Il “Vangelo dentro”. Quando il carcere diviene occasione di rinascita – Un contributo della biblista Rosalba Manes

Dopo la pubblicazione dell’articolo sull’esperienza della lettura del vangelo a Rebibbia sull’Osservatore Romano, abbiamo chiesto alla giovane biblista Rosalba Manes di raccontarci più da vicino la sua esperienza. Pubblichiamo il suo testo integralmente.

Il «Vangelo dentro»: quando il carcere diviene occasione di rinascita

(Rosalba Manes, consacrata dell’ordo virginum e biblista)

Quando Giona il ribelle fugge dalla chiamata di Dio, dirigendosi nella direzione opposta rispetto alla meta prospettata, il mare reagisce, si scatena la tempesta e l’unico modo per evitare il peggio per i malcapitati marinai è consegnare il profeta alle acque, cioè destinarlo alla morte. Il mare lo ingoia, ma ecco che il ribelle trova ospitalità nel grembo di un grosso cetaceo all’interno del quale si riaccende un legame: tra quelle pareti umide, infatti, Giona, che non aveva aperto bocca dinanzi al Dio che lo aveva inviato, riscopre la grazia del dialogo con Lui. In quel luogo che la memoria delle grandi opere del Signore trasforma in un tempio, si sprigionano effetti benefici: il profeta ri-conosce Dio come l’artefice della sua salvezza e si ri-connette con Lui.

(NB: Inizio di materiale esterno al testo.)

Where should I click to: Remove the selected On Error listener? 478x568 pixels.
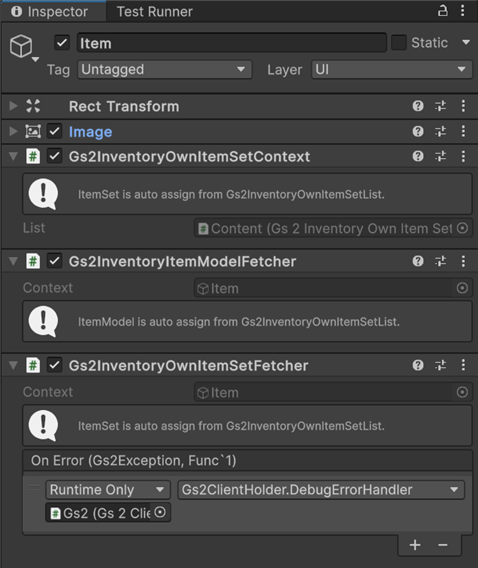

Due anni fa ho scoperto un luogo simile, che non conoscevo, dove a chi vi scende può accadere di risalire. Di ritorno a Roma, dopo le ferie estive, mi fu proposto di commentare il Vangelo in un luogo per me del tutto inedito: il carcere di Rebibbia. Si trattava di commentare il Vangelo dei tempi forti ad un gruppo di detenuti della sezione penale per prepararli a leggere la loro vita alla luce del Vangelo, all’interno di un programma, a cura di Davide Dionisi, in onda sulla Radio Vaticana durante l’Avvento e la Quaresima: «Il Vangelo dentro».

Iniziava per me una nuova avventura dinanzi alla quale mi sentivo del tutto impreparata. Iniziava per me un tempo «forte», nuovo, per imparare ad ascoltare la voce dello Spirito in un luogo a me sconosciuto, assistere alla manifestazione del Risorto oltre i cancelli e le sbarre di una prigione, e scoprire il volto autentico del Padre pieno di amore folle per i perduti, che attende il loro ritorno a casa senza mai stancarsi.

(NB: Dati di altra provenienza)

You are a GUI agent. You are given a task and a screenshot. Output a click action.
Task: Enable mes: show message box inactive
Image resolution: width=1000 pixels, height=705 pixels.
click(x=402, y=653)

Entrai a Rebibbia pensandomi sulle prime come un agnello in mezzo ai lupi. Sfiorando poi le tante ferite dell’anima, scoprii invece che noi, i presunti “liberi”, siamo lupi in mezzo ad agnelli. Trovai, infatti, uomini veri, senza maschere, con gli ematomi dei loro sbagli ma desiderosi di riscatto, assetati di parole autentiche da cui attingere senso, vita. Iniziava per me un viaggio all’interno di un luogo che sa di dolore e che toglie ogni maschera, una discesa agli inferi tra zone di tenebra e frammenti di luce.

In qualsiasi luogo il Vangelo venga letto è possibile fare esperienza di una parola simile a un vulcano pronto a emettere fuoco che illumina, riscalda e purifica, ma leggerlo in carcere, tenendo dinanzi a sé volti sfigurati dal senso di colpa, è sentire che ciò che si legge è per davvero il lieto annuncio rivolto ai miseri, è medicazione dei cuori spezzati, è libertà per i prigionieri (cf Is 61,1). Perché in carcere il Signore della vita scende e afferra per i polsi quell’umanità ferita (e che ha ferito!), come mostra l’iconografia orientale della discesa di Cristo agli inferi, per trasfondere vita nuova.

In questa periferia esistenziale, dove i detenuti la stragrande maggioranza delle volte si avvicinano alla fede non per avere un motivo di svago ma per attrazione, ho sperimentato che il Vangelo, parola così antica ma anche sempre nuova, ha il potere di intercettare le esistenze, toccare i cuori, e aiutare i figli più smarriti a sentirsi sotto lo sguardo di un Padre che fissandoli li trova ancora belli e amabili, malgrado gli errori commessi. Alla luce di questa Parola, ho visto molti rileggere la propria storia per consegnare a Dio i tasselli più consunti del proprio passato e quelli più luminosi delle intuizioni e dei desideri presenti affinché la loro narrazione prendesse il sapore di futuro.

Ho visto dunque che il carcere, proprio come il ventre del pesce per il profeta Giona, può divenire una matrice, un potenziale grembo di rinascita, l’occasione provvidenziale per dare una virata alla propria esistenza, permettendo ai propri semi di bellezza di essere irrigati per germogliare e dare frutti di vita nuova.